Has David Laws let slip the truth behind the Lib Dems' motivations on AV?
Last night Lib Dem MP and former Chief Secretary David Laws and Tory MP Rob Wilson appeared on a platform together with Total Politics editor Ben Duckworth to discuss their new books about the formation of the Coalition after the general election.
22 Days in May by Laws is very much the version of events from the Lib Dem perspective (he was of course part of their four-man negotiating team) and also covers his brief tenure of ministerial office at the Treasury.
Wilson's 5 Days to Power, meanwhile, is a highly detailed account of the negotiation process, for which he spoke to all the key players involved in the process on all sides (apart from, I gather, Gordon Brown).
At the event in Portcullis House the duo discussed the events of those frantic five days in the aftermath of the general election, giving a flavour of the ground they cover in their books. Here are a few things that stood out last night:
- Danny Alexander had anticipated the Lib Dems winning 85 seats.
- Oliver Letwin had been tasked with going through the Lib Dem manifesto with a toothcomb, meaning that the Lib Dems felt he knew their policies even better than they did.
- The Lib Dems had a particular fear of electoral decimation at a second, autumn election if they did not enter a formal Coalition.
- Rob Wilson is convinced that the seeds of the Coalition were sown in David Cameron's mind when ex-broadcaster and one-time Labour MP Brian Walden told a Tory MPs' awayday four years ago that a Tory-Lib Dem coalition was the obvious course of action in a hung parliament.
- George Osborne insisted multiples use of the word Coalition were deleted from David Cameron's "big, generous offer" speech on the Friday after the election.
- The Lib Dem negotiating team had been established in January/February this year.
- In his last ditch offer to the Lib Dems, Gordon Brown offered Nick Clegg total control of European policy and Cabinet seats allocated on a 50:50 basis.
There was also agreement between the pair as to how "staggeringly awful" (Laws' words) the Labour negotiating team were in terms of their lack of preparations and conduct during the process.
Lib Dem blog Spiderplant Land carries a very full account of last night's event, but the thing that really sticks out for me is what David Laws said in answer to my question about the extent to which the Lib Dems considered the potential electoral consequences of entering a Coalition.
I have maintained that the course of action they took was their least worst option: the public would not have tolerated the Lib Dems propping up the corpse of the Labour Government and it would have been laughable for a political party out of office for generations to have refused the chance to be in government again and exercise some power.

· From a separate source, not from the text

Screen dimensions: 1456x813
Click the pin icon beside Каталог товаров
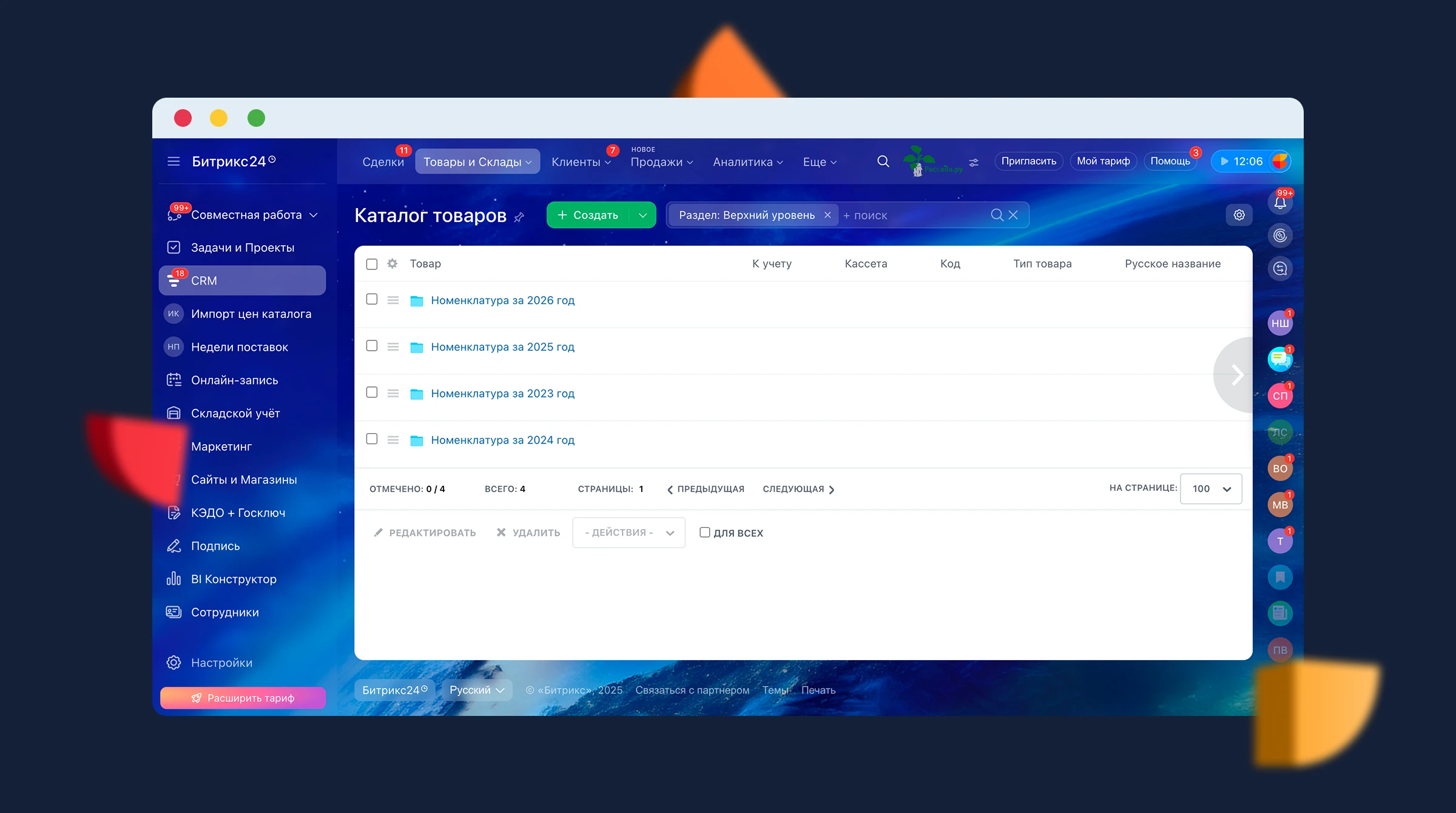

Yet there was always the danger of alienating Labour voters who had been voting tactically for the Lib Dems - as evidenced by the fact that Lib Dem poll ratings have now dropped to 10% or thereabouts.
And it was in this context that Laws made his telling admission. He said that for the Lib Dems the prospect of the introduction of Alternative Vote was a "protection against the reduction of our individuality" and a "shield against the loss of support we would suffer".
Is this not evidence that the positive case in favour of AV (insofar as there ever was one) appears weaker than ever?